*TASK DIRECTIONS*. Start your answer with the line containing "FCC removes eligible" and end it with the last line of the records below, retyping every line between exactly and adding nothing.

*TASK MATERIAL*.
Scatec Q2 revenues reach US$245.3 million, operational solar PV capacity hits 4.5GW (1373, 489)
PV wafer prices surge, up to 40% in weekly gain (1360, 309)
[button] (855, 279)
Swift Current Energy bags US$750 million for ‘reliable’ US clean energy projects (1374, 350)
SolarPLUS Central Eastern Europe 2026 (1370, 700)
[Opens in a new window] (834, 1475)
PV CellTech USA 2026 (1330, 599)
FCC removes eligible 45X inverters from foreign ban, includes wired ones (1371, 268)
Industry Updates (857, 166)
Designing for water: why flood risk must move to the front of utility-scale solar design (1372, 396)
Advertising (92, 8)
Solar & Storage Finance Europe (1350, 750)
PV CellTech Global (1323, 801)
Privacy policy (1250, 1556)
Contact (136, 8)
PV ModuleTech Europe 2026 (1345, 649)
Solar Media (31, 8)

*SOLUTION*.
FCC removes eligible 45X inverters from foreign ban, includes wired ones (1371, 268)
Industry Updates (857, 166)
Designing for water: why flood risk must move to the front of utility-scale solar design (1372, 396)
Advertising (92, 8)
Solar & Storage Finance Europe (1350, 750)
PV CellTech Global (1323, 801)
Privacy policy (1250, 1556)
Contact (136, 8)
PV ModuleTech Europe 2026 (1345, 649)
Solar Media (31, 8)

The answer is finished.